* **Text extract**
## START
Fig. 5 SEM and EDS micrographs of (a)–(b) Si_NWs, (c)–(d) Si_NWs-Cu_NPs, (e)–(f) Si_NWs-GO, and (g)–(h) Si_NWs-Cu_NPs -GO. The EDS mapping uses a color code for C (red), O (green), Si (blue), Ag (cyan), and Cu (pink), except for incise (d), where Ag and Cu interchanged colors.

On the other hand, copper was scarcely found in the Si_NWs-Cu_NPs-GO sample, probably due to the plasma flow exposure. Therefore, a sample of Si_NWs-Cu_NPs-GO with 1 min of GO deposition time was prepared to compare the remaining copper on the samples (Fig. S6†). Comparing samples in which copper was added (Si_NWs-Cu_NPs, Si_NWs-Cu_NPs-GO with 1 min of GO deposition time, and Si_NWs-Cu_NPs-GO with 2 min of GO deposition time), the amount of copper was lower in the samples containing GO. According to the semi-quantitative analysis shown in Fig. S3, S5, and S6,† the weight percentage of copper decreased from 1.28% in the Si_NWs-Cu_NPs sample to 0.87% in the Si_NWs-Cu_NPs-GO sample for 1 min deposition time in comparison to a lower amount of 0.38% in the Si_NWs-Cu_NPs-GO sample with 2 min deposition time. During the deposition of GO, the air/plasma flow probably dragged out most of the copper nanoparticles attached at the tips of silicon nanowires. Such Cu_NPs detachment was not previously seen in any test or treatment. However, some deposited copper nanoparticles could remain attached to the nanowires, which could be enough to exhibit catalytic activity. This means that the exposure time to the plasma flow could be a critical parameter for the quantity of material deposited and the composition of the original sample.
## END
* **Direction 1**
List each chemical element named in the EDS color code of the passage on copper in silicon nanowire samples, together with the color it is generally assigned.
* **Direction 2**
Extend the passage on copper in silicon nanowire samples, picking up after its final sentence.

Entries on target coordinates:
## START
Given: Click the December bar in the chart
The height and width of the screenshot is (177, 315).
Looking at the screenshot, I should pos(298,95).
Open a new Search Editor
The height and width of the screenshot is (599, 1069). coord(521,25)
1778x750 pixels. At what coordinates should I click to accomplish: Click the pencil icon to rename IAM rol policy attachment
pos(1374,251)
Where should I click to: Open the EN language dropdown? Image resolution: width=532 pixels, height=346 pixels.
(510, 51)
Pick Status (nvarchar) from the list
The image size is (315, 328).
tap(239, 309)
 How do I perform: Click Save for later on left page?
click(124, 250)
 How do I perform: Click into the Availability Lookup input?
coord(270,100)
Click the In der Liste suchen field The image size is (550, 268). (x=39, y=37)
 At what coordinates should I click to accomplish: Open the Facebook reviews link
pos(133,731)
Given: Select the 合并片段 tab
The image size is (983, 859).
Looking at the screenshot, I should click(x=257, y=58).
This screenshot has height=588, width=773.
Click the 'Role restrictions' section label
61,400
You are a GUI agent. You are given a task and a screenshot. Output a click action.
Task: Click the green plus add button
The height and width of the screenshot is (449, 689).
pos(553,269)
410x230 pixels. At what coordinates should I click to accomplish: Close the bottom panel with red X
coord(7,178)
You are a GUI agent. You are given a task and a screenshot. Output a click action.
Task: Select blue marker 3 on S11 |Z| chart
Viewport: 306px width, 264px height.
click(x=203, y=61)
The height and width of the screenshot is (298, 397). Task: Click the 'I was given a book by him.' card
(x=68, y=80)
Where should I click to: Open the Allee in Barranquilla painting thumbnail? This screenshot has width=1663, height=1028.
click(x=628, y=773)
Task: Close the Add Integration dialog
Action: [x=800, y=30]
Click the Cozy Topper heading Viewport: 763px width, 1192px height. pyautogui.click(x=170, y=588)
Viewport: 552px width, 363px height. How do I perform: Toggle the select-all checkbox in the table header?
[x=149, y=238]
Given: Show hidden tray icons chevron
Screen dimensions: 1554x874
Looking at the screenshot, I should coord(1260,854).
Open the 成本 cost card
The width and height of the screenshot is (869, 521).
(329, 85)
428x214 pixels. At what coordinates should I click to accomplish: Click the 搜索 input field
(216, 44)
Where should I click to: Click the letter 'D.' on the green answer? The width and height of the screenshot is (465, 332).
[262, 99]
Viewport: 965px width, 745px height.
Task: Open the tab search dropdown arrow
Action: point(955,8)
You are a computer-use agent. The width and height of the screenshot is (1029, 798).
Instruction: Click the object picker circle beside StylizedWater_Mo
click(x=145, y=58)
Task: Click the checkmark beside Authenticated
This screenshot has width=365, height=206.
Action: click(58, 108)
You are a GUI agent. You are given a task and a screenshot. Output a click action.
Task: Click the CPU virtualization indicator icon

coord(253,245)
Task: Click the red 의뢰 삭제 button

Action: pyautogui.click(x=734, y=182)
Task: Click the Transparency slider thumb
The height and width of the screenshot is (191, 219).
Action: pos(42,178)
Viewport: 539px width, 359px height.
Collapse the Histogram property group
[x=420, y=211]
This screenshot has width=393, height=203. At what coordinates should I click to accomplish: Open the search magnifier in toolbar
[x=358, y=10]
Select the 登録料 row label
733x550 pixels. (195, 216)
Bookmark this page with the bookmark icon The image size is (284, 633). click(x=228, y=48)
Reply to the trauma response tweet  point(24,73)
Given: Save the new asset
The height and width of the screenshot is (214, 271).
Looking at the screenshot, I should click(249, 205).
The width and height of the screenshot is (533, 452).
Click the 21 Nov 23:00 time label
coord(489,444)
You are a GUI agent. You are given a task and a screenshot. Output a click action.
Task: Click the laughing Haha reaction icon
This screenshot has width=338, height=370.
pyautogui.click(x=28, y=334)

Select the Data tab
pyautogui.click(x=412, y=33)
## END
* **Written reply 1**
C (red), O (green), Si (blue), Ag (cyan), Cu (pink)

* **Written reply 2**
Samples of c-Si (i.e., a silicon plate without nanowires or treatment), Si_NWs, and Si_NWs-Cu_NPs were analyzed by X-ray diffraction technique (Fig. 6). All the samples showed the silicon response for (111) planes, which has been observed in vertical silicon nanowires.⁴⁸ Furthermore, silver peaks were detected in both Si_NWs and Si_NWs-Cu_NPs samples. This implies that metallic nanoparticles are located at the bottom of nanostructures, as seen in SEM. Regarding Si_NWs-Cu_NPs, copper and copper(I) oxide peaks were detected in this sample. This confirms the correct attachment of copper nanoparticles by the experimental method used. Furthermore, the peaks of copper oxide in Fig. 6 indicate the presence of copper oxide besides the metallic copper nanoparticles. Hence, copper nanoparticles and copper(I) oxide were obtained at the tips of the Si_NWs-Cu_NPs samples.

Fig. 6 XRD analyses for (a) Si_NWs-Cu_NPs, (b) Si_NWs, and (c) c-Si samples.

3.2 Electrochemical response of deposited GO on ITO

Deposited GO on ITO was first examined by cyclic voltammetry (Fig. 7). Compared with the bare ITO plate, the typical response of carbon materials was obtained. In the first cycle of the anodic direction, there were no peaks of any oxidation process in the window 0.5–1.0 V. This is expected for an oxidized material such as GO. As the cycle goes in the cathodic direction, reduction processes occur and oxidation peaks appear while returning to the anodic direction (peak i). During the cyclic scanning, the evolution of a redox pair (peaks ii and iii) was observed, which is associated with quinone/hydroquinone conversion.^53,54 The peak i has been reported in the graphene production from graphitic materials. It is related to the intercalation of ions containing sulfur functional groups,^55,56 which could be associated with sulfate ions from sulfuric acid and potassium sulfate.^57,58

Fig. 7 Cyclic voltammetry of GO deposited on ITO surface. Arrows indicate the direction of cycles. Supporting electrolyte: K₂SO₄ 0.5 M; v = 20 mV s⁻¹.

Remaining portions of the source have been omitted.